No statistically significant differences in the crestal bone loss measurements in the early loading group were seen in our study when a comparison was made between baseline values and those measured thereafter. No significant differences were observed in this group between the measurements made at six, eight and twelve months after loading. This again seems to indicate that the bone levels had stabilized after witnessing a rapid decline during the first month after loading. The same was also seen in a study carried out by Tawse Smith A and Nkenke et al in the year 2001 & 2004 respectively.

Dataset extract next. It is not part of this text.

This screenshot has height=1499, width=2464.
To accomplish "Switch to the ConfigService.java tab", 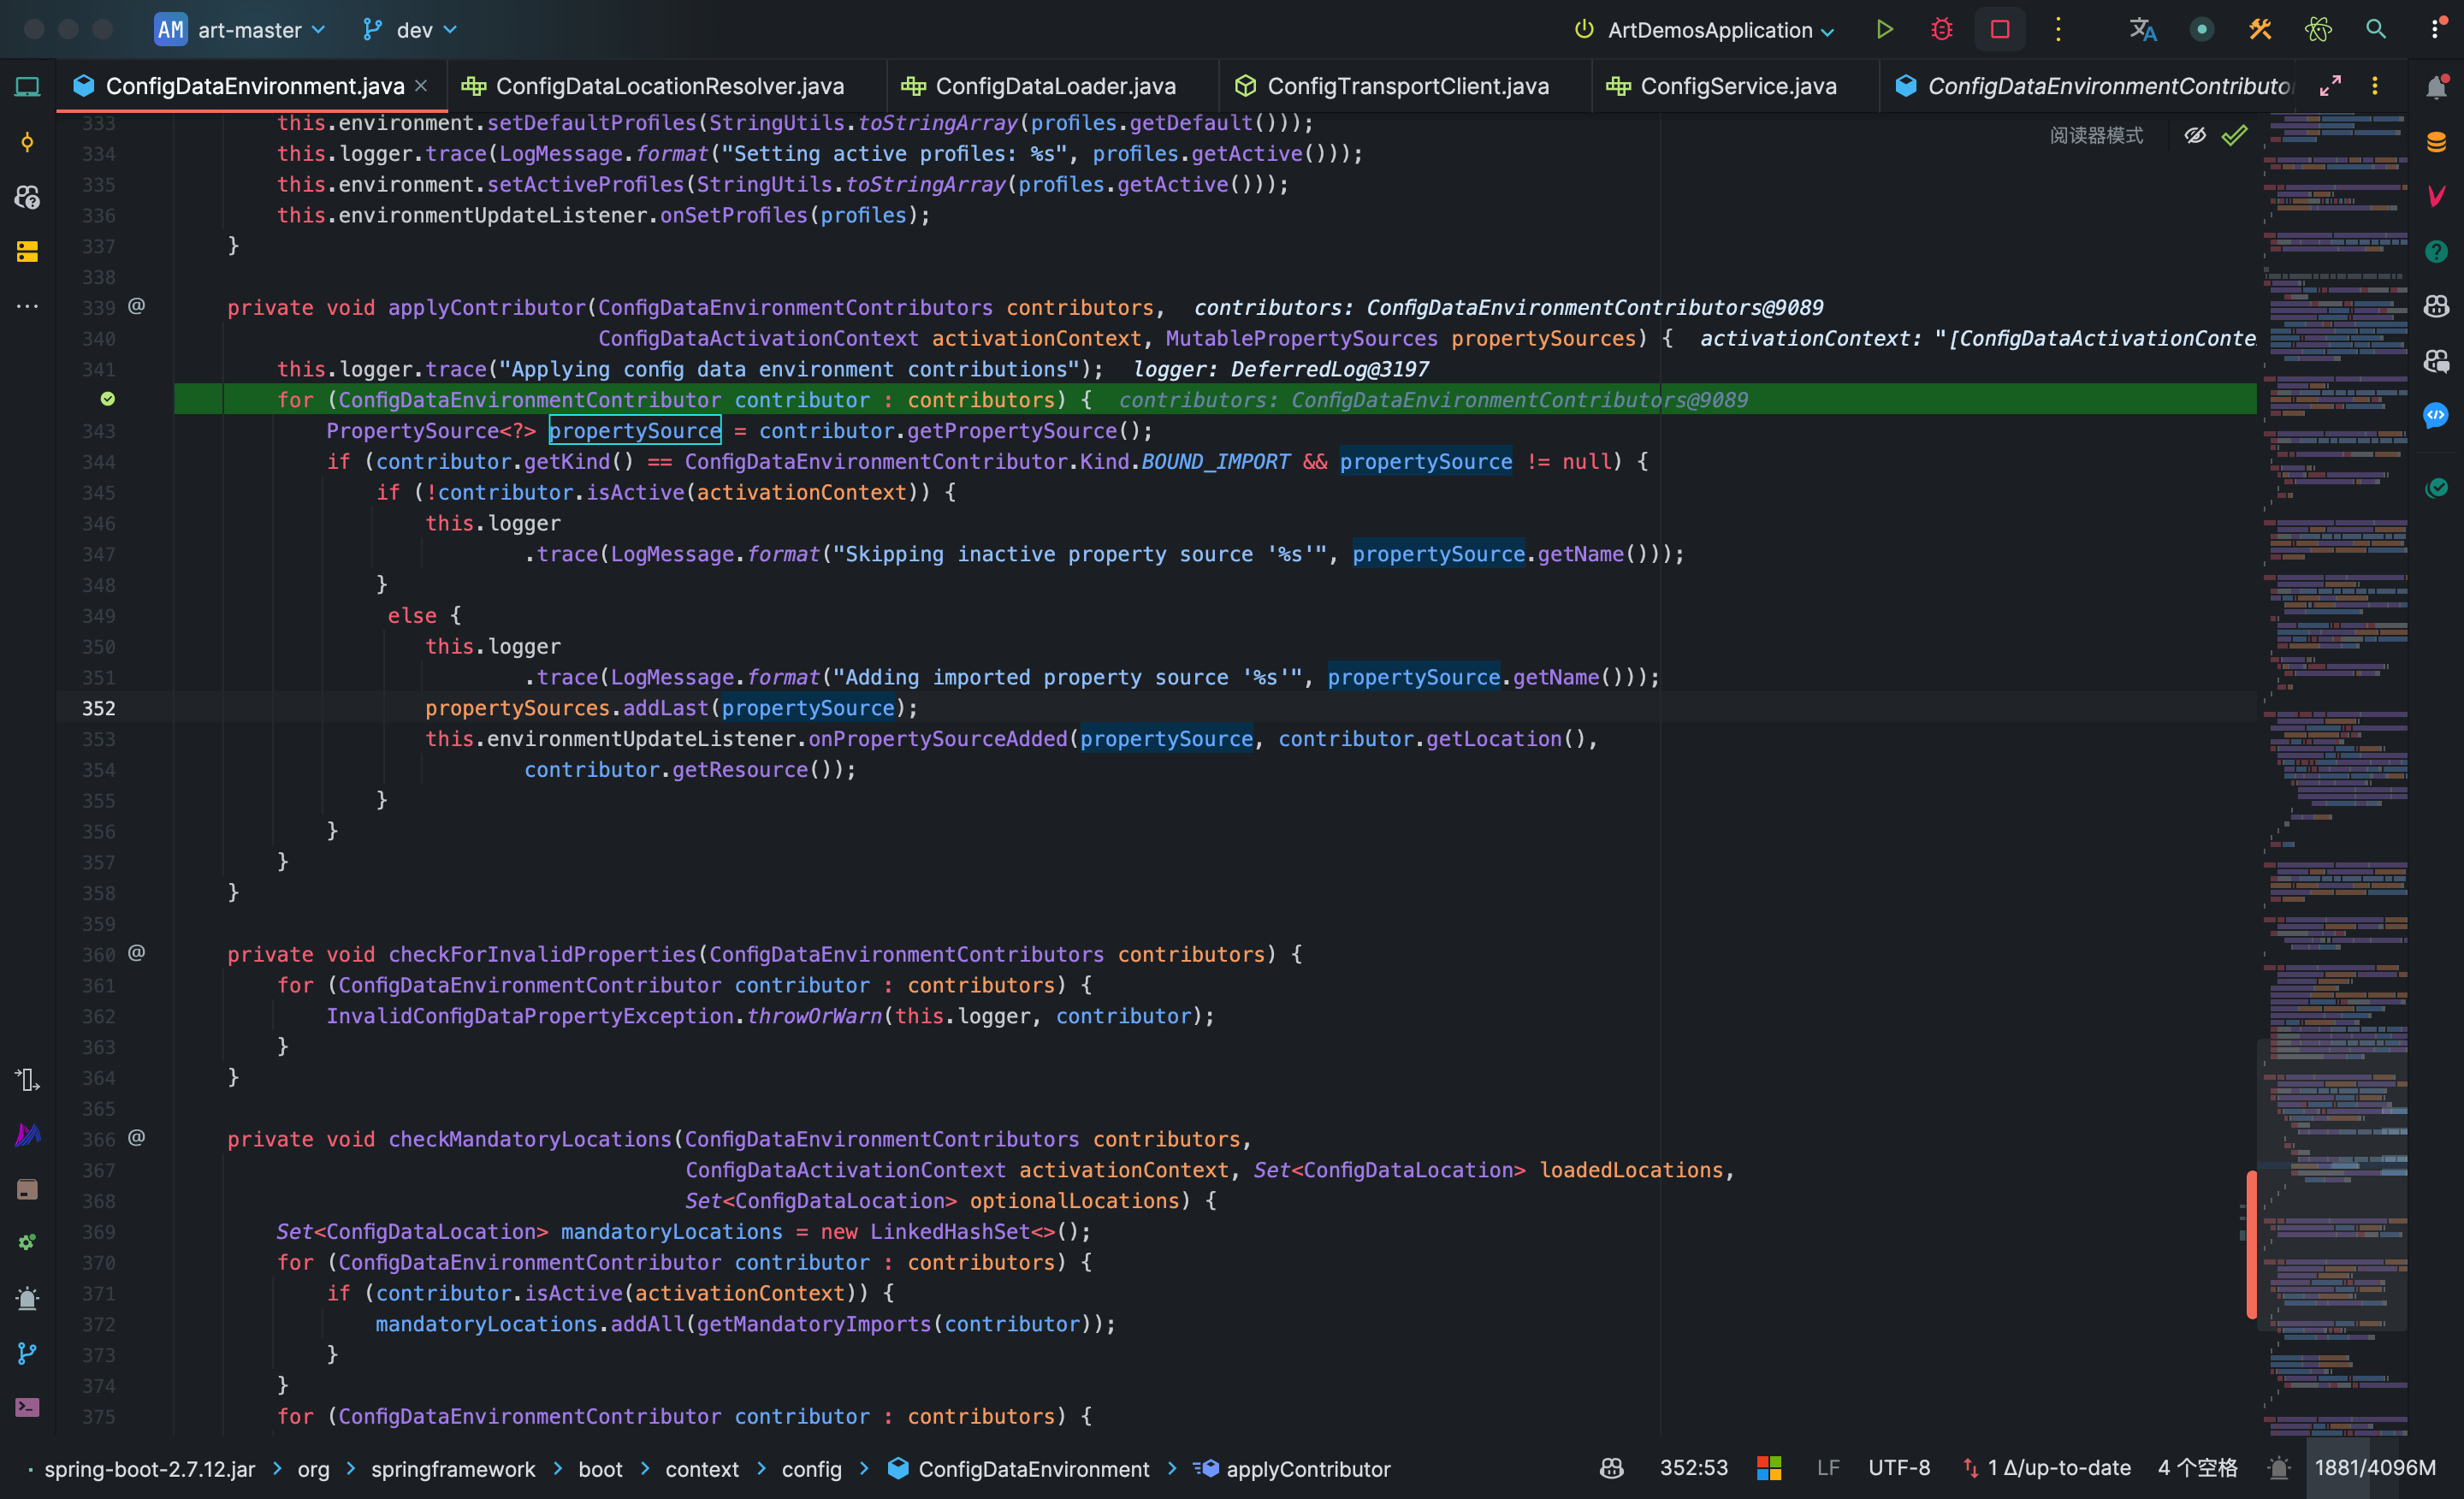I will coord(1737,86).
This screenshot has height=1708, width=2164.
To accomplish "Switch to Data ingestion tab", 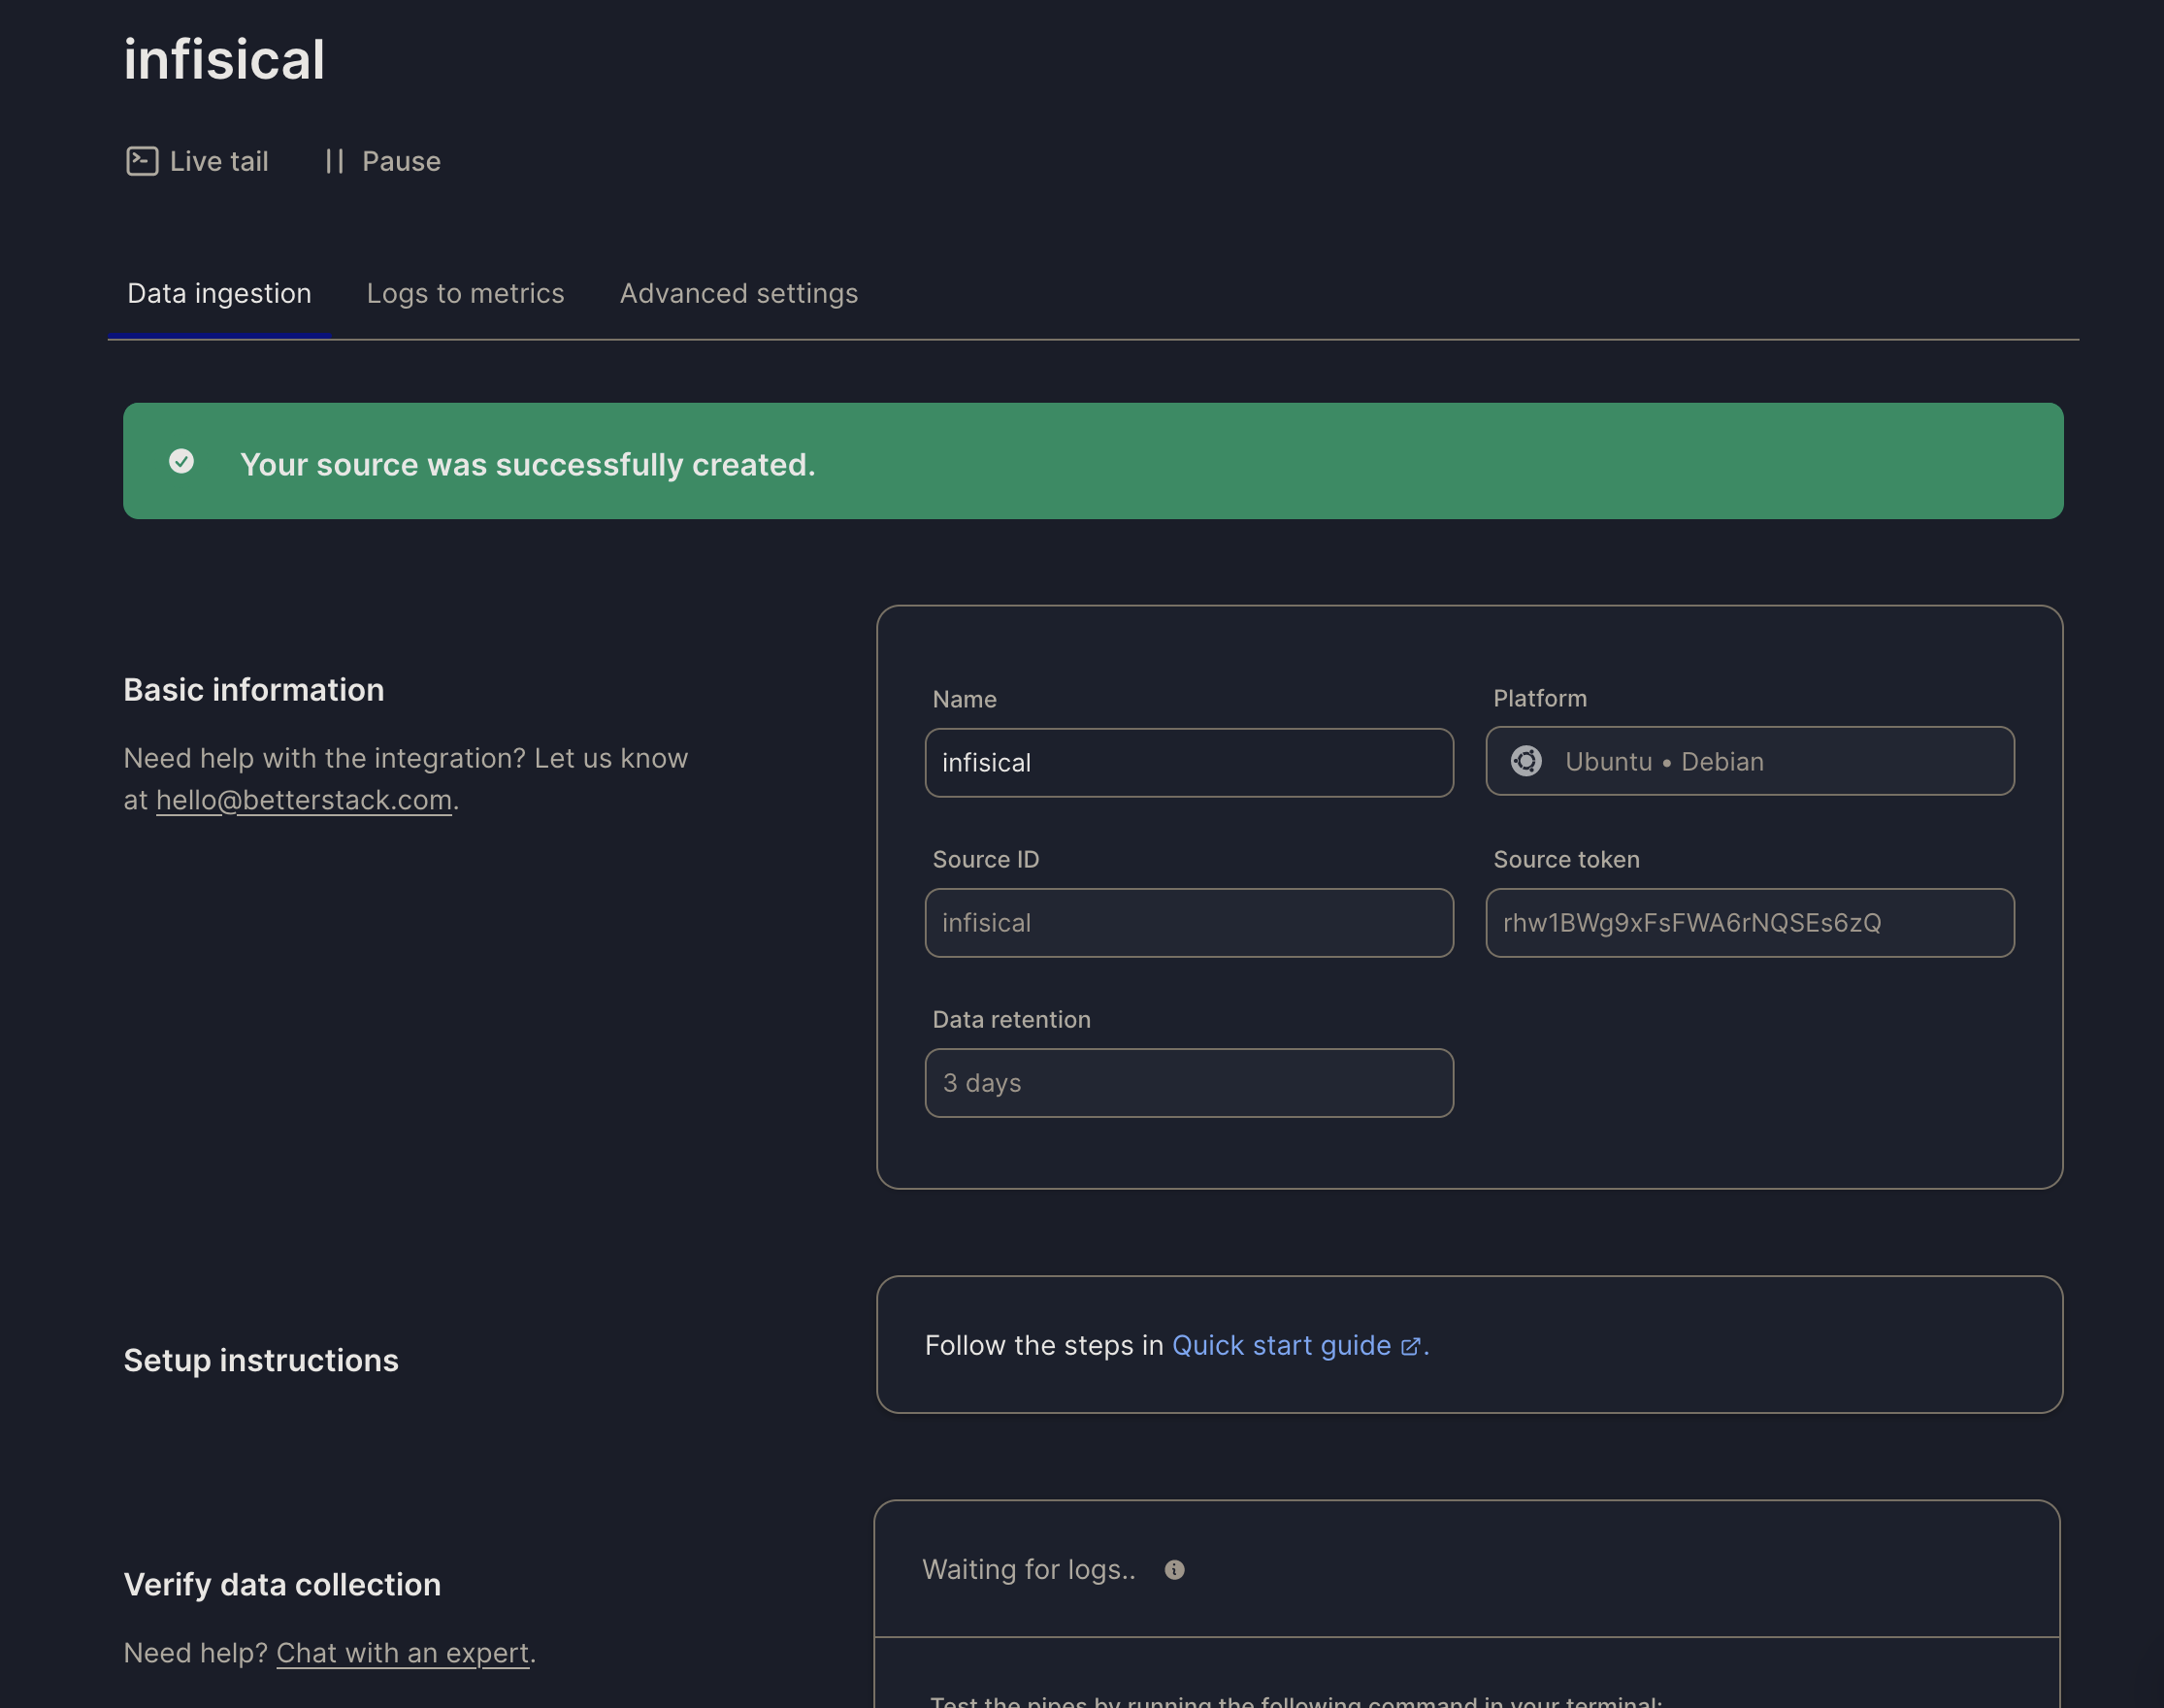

The key to successful outcomes with early loading is the control of micro motion or the reduction or strain at the healing bone-implant interface. To minimize this strain, prostheses must be engineered to minimize both the magnitude and mechanical advantage of applied forces. The success of this prosthetic modality depends on controlling the amount of forces on implants and maximizing the bone-implant interface area. Other critical factors in these prosthetic modalities can be bone quality, implant design, diameter, and length. All of these factors have been linked to strain at the bone implant interface, which must be controlled to achieve predictable osseointegration and predictable success.
Conclusion
From this in vivo study it can be concluded that both early loading and conventional loading are viable treatment modalities that can be routinely employed for rehabilitation of partially edentulous arches with implant supported restorations after proper case selection, meticulous treatment planning and the precise technique. The present study was conducted at a single centre in a comparatively small cross-section of population and also the implants should be evaluated at least for a period of 5 years after loading to be termed as successful. So further long term, multicentric studies with more sample size are recommended in the Armed forces to substantiate these results.